Data extracted from a collection

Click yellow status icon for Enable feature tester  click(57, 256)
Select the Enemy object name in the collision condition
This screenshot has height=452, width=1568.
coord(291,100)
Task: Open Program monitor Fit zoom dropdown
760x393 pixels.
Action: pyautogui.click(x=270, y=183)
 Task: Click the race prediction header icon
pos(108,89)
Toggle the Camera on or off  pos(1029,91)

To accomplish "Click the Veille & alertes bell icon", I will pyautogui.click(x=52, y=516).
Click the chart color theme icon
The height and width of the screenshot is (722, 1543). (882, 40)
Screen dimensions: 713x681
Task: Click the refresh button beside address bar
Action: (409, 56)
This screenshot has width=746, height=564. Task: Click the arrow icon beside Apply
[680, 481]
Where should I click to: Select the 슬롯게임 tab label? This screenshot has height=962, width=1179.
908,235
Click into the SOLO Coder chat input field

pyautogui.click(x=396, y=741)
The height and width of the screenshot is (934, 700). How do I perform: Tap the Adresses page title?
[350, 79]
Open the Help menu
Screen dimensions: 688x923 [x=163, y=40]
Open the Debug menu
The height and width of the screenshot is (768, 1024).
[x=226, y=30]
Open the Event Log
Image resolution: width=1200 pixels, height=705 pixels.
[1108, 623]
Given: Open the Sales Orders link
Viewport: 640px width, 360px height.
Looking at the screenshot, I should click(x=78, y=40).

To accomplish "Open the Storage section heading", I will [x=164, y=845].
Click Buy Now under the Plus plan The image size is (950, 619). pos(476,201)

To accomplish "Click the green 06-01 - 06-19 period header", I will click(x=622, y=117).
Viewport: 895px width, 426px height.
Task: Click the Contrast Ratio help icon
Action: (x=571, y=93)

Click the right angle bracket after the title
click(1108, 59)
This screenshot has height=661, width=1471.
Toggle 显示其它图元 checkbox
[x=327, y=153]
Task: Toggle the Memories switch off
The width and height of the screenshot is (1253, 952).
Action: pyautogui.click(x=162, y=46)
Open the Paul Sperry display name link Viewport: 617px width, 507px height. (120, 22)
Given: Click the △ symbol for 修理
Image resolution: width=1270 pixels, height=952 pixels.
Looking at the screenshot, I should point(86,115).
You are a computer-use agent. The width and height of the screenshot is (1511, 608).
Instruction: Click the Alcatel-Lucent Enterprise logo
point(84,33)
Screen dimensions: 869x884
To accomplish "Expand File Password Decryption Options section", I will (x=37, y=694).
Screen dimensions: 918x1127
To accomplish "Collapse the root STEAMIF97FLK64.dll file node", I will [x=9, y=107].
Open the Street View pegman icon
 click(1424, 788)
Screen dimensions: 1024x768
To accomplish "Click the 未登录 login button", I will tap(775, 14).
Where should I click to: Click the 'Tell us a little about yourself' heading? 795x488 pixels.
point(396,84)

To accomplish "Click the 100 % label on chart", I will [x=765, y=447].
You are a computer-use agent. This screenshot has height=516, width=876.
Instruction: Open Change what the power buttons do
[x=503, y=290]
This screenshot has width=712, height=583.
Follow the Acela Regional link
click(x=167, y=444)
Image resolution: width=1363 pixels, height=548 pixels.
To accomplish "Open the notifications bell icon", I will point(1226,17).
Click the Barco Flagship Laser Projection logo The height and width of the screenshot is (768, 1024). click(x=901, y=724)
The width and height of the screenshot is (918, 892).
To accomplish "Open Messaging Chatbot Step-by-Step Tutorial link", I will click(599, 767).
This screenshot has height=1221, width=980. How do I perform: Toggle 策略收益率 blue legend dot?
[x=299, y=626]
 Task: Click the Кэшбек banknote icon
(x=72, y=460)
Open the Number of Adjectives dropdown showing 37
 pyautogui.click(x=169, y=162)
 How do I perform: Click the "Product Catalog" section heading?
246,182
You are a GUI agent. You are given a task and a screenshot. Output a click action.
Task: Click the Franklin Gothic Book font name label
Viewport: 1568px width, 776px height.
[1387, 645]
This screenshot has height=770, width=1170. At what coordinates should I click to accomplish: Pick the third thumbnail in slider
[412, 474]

### Task
Quote the records above exactly, from the first line through the line containing "Task: Toggle the Memories switch off", and nothing more.

### Answer space
Click yellow status icon for Enable feature tester  click(57, 256)
Select the Enemy object name in the collision condition
This screenshot has height=452, width=1568.
coord(291,100)
Task: Open Program monitor Fit zoom dropdown
760x393 pixels.
Action: pyautogui.click(x=270, y=183)
 Task: Click the race prediction header icon
pos(108,89)
Toggle the Camera on or off  pos(1029,91)

To accomplish "Click the Veille & alertes bell icon", I will pyautogui.click(x=52, y=516).
Click the chart color theme icon
The height and width of the screenshot is (722, 1543). (882, 40)
Screen dimensions: 713x681
Task: Click the refresh button beside address bar
Action: (409, 56)
This screenshot has width=746, height=564. Task: Click the arrow icon beside Apply
[680, 481]
Where should I click to: Select the 슬롯게임 tab label? This screenshot has height=962, width=1179.
908,235
Click into the SOLO Coder chat input field

pyautogui.click(x=396, y=741)
The height and width of the screenshot is (934, 700). How do I perform: Tap the Adresses page title?
[350, 79]
Open the Help menu
Screen dimensions: 688x923 [x=163, y=40]
Open the Debug menu
The height and width of the screenshot is (768, 1024).
[x=226, y=30]
Open the Event Log
Image resolution: width=1200 pixels, height=705 pixels.
[1108, 623]
Given: Open the Sales Orders link
Viewport: 640px width, 360px height.
Looking at the screenshot, I should click(x=78, y=40).

To accomplish "Open the Storage section heading", I will [x=164, y=845].
Click Buy Now under the Plus plan The image size is (950, 619). pos(476,201)

To accomplish "Click the green 06-01 - 06-19 period header", I will click(x=622, y=117).
Viewport: 895px width, 426px height.
Task: Click the Contrast Ratio help icon
Action: (x=571, y=93)

Click the right angle bracket after the title
click(1108, 59)
This screenshot has height=661, width=1471.
Toggle 显示其它图元 checkbox
[x=327, y=153]
Task: Toggle the Memories switch off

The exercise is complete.